Publicity in red, sixteenth-century style. The application of red ink on the cover of Staden’s 1557 book not only dramatizes the title (“TRUE DESCRIPTION OF A LAND OF WILD. . .”), but also, further down, calls attention to the dedication to his patron. His accounts of cannibalism are still controversial.


Brazilwood was listed in German apothecary inventories beginning in 1565 and persisted into the eighteenth century. (10)  Its scarlet dye was used for in painting, dyeing fabrics, and in printing books. The red words and sentences which still stand out in so many publications of this period bear witness to its stability. “Such a red color is prepared from it,” explained one sixteenth-century apothecary, “which the painters and others need to adorn the books and to emphasize the particularly important sentences and to underscore [them].” (11) No less than today, bold red dyes from the Americas added drama and contrast to to early medium of print.


  1. Tom Clancy, Hunt for Red October, novel, 1984. Film released March 2, 1990. “Red Red Wine,” song written and recorded by Neil Diamond in 1967 and recorded by UB40 in 1983. “Mask of the Red Death,” short story by Edgar Allen Poe, 1842.
  2. John F. Richards, The Unending Frontier: And Environmental History of the Early Modern World (Berkeley: University of California Press, 2005), 382.
  3. Carl Hartwich, Die Bedeutung der Entdeckung von Amerika für die Drogenkunde (Berlin: Verlag von Julius Springer, 1892), 33.
  4. Written in the late fourteenth century. Geoffrey Chaucer, The Canterbury Tales (Chicago: Benton, 152), 460.
  5. Wolfgang Schneider, Lexicon zur Arneimittelgeschichte, 205.
  6. Alida C. Metcalf, Go-Betweens and the Colonization of Brazil: 1500-1600 (Austin, TX: University of Texas Press, 2005), 59.
  7. John A. Crow, The Epic of Latin America, 4th ed. (Berkeley, CA: University of California Press, 1992), 138.

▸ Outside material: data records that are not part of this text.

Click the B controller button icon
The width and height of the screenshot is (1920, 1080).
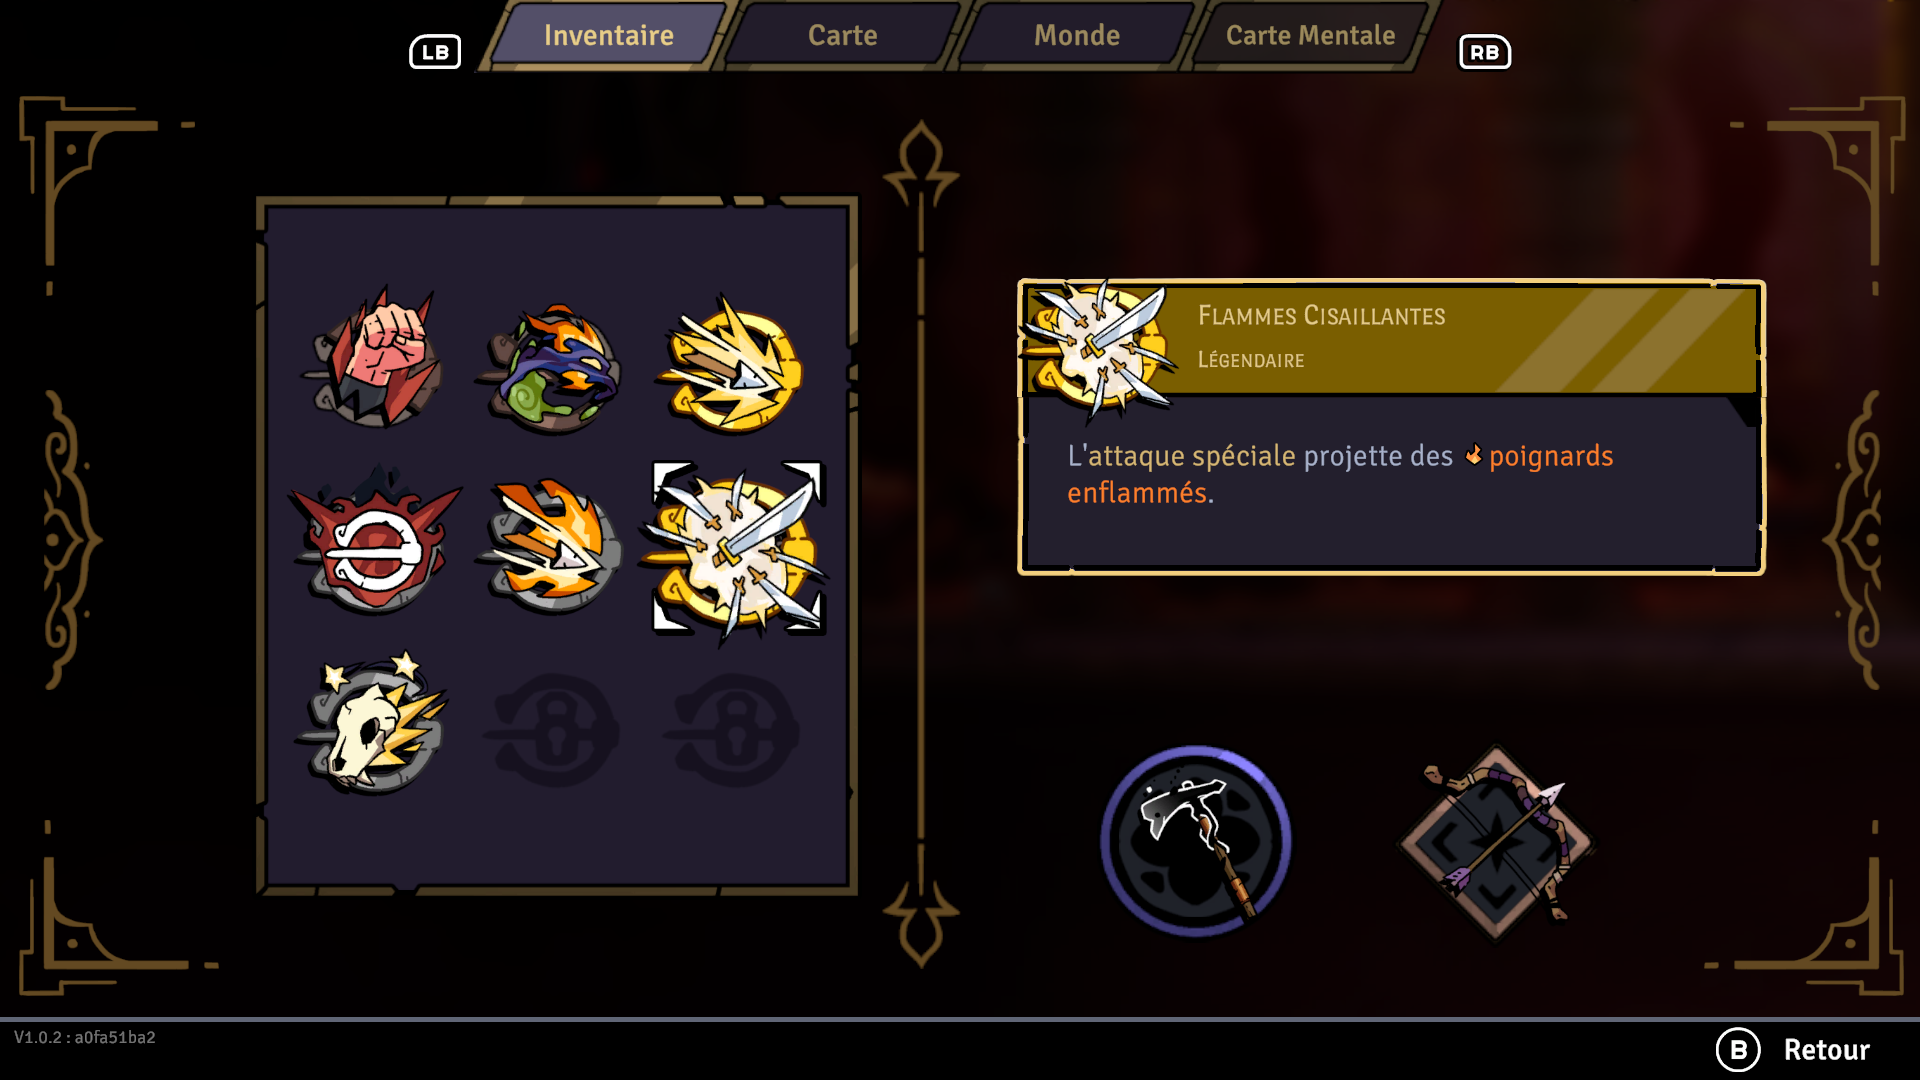(x=1738, y=1050)
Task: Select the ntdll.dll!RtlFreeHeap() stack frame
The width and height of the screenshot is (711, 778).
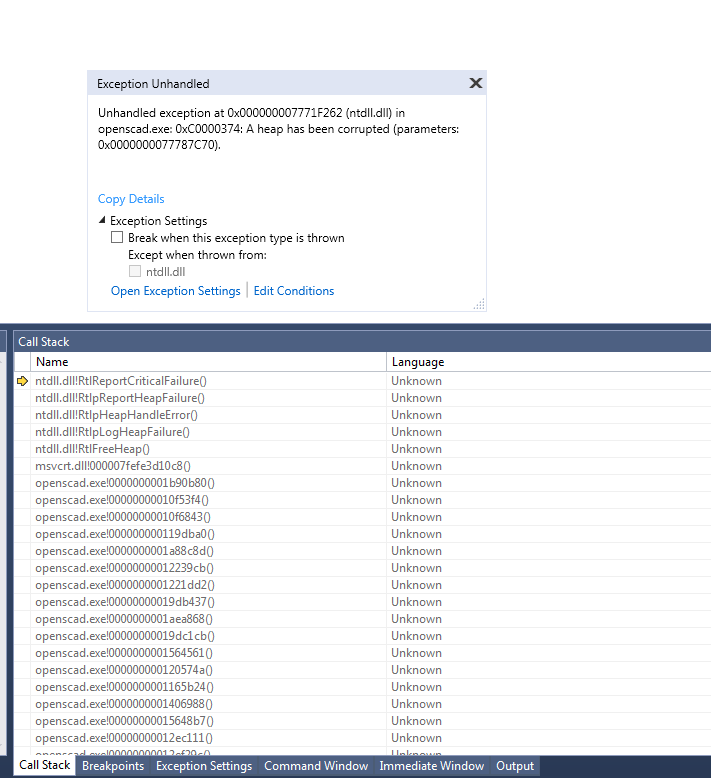Action: coord(92,449)
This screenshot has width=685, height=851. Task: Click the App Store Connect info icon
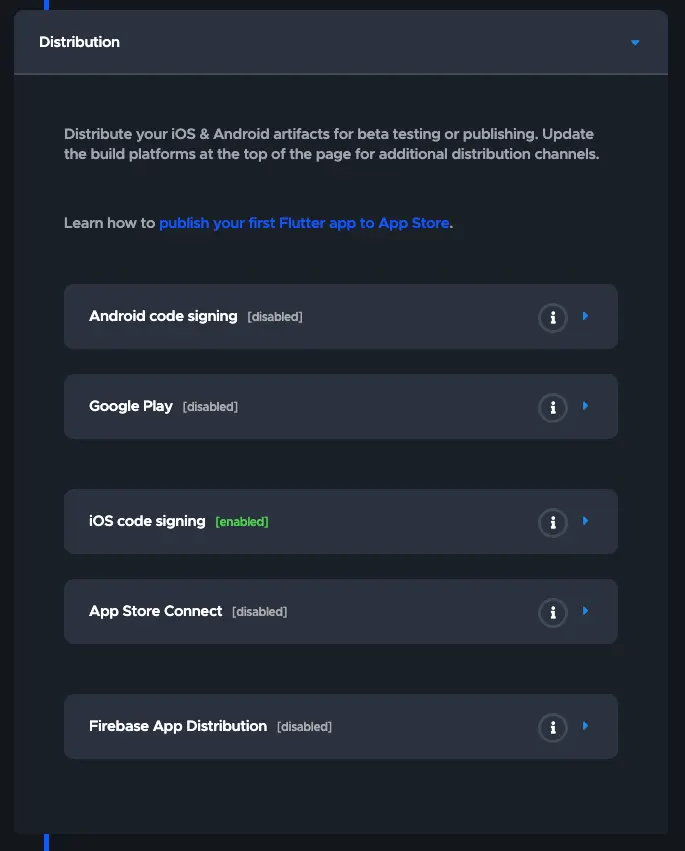coord(552,612)
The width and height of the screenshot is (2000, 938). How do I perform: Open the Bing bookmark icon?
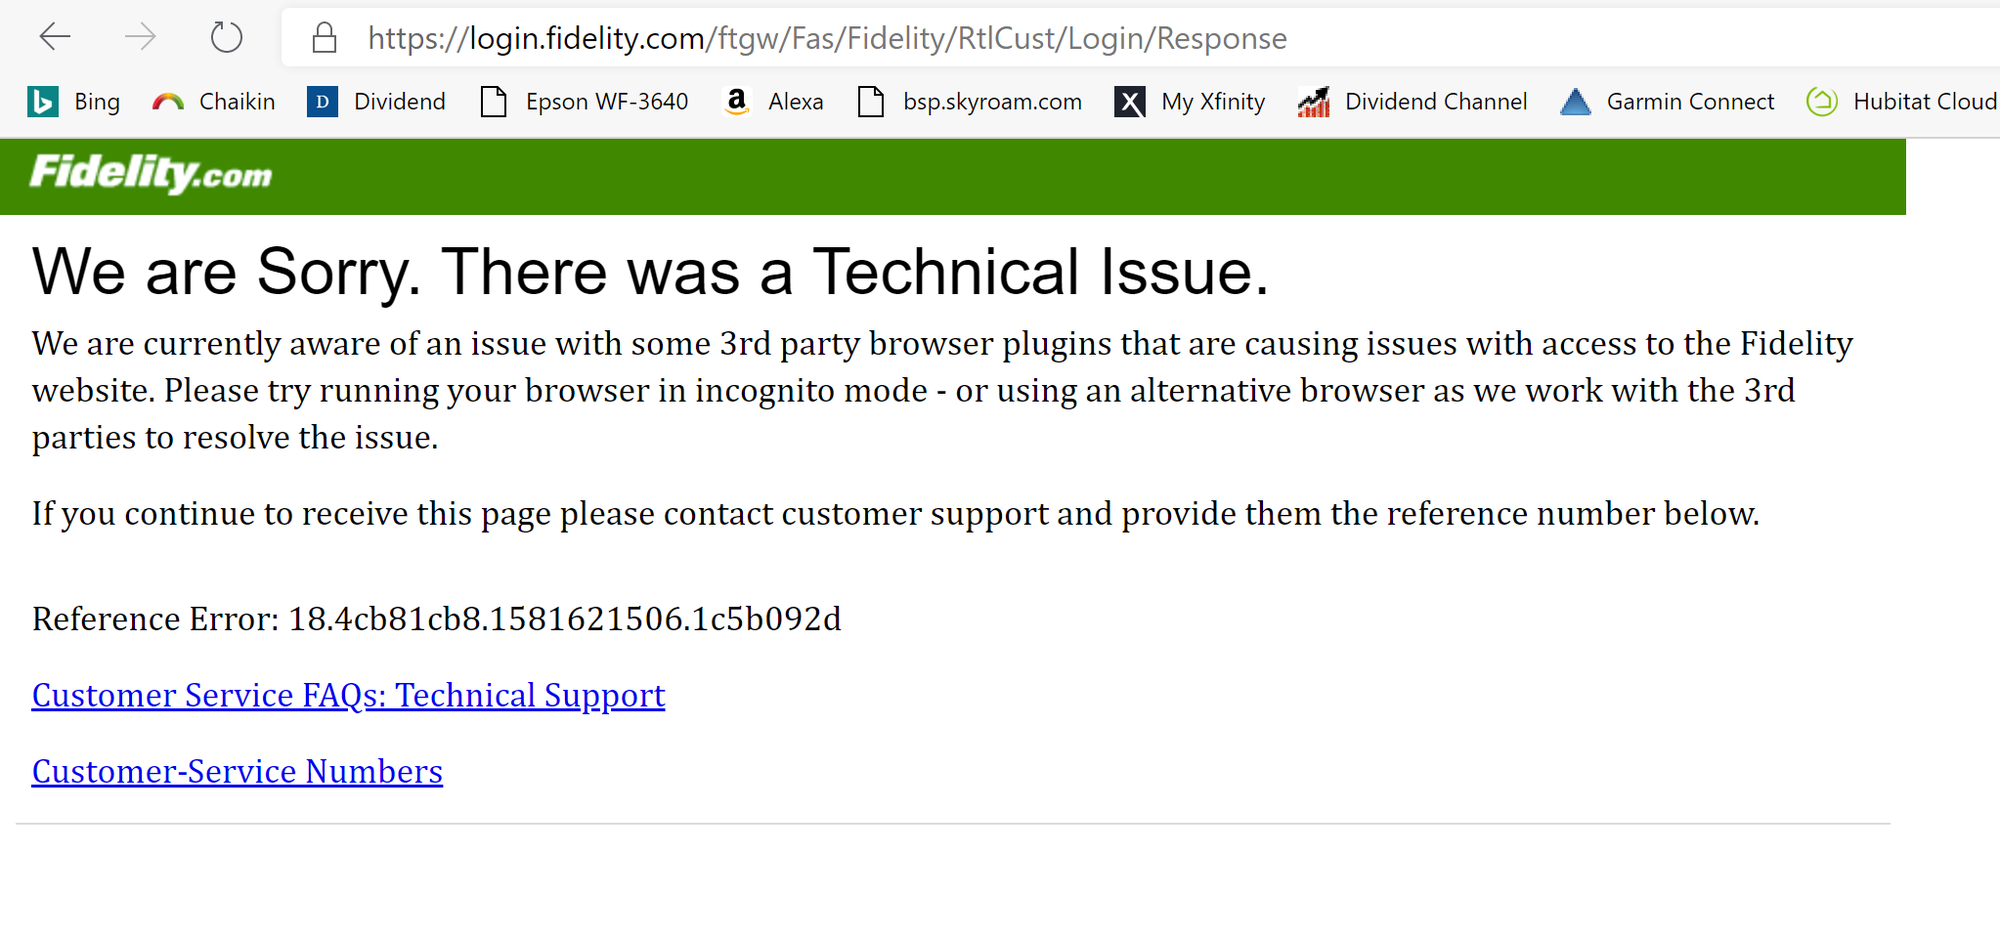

  8. Hans Staden, Dritte Buch Americae, Darinn Brasilia durch Johann Staden von Homberg aus Hessen/ aus eigener erfahrung in Teutsch bescrieben  (Frankfurt am Main: Dietrich Bry, 1593),
  9. Staden, 61.
  10. Das Kölner Dispensarium von 1565 (Stuttgart: Wissenschaftliche Verlagsgesellschaft m. B. H., 1969), 21r.
  11. Adam Lonitzer, Kreuterbuch, 1562, 129r.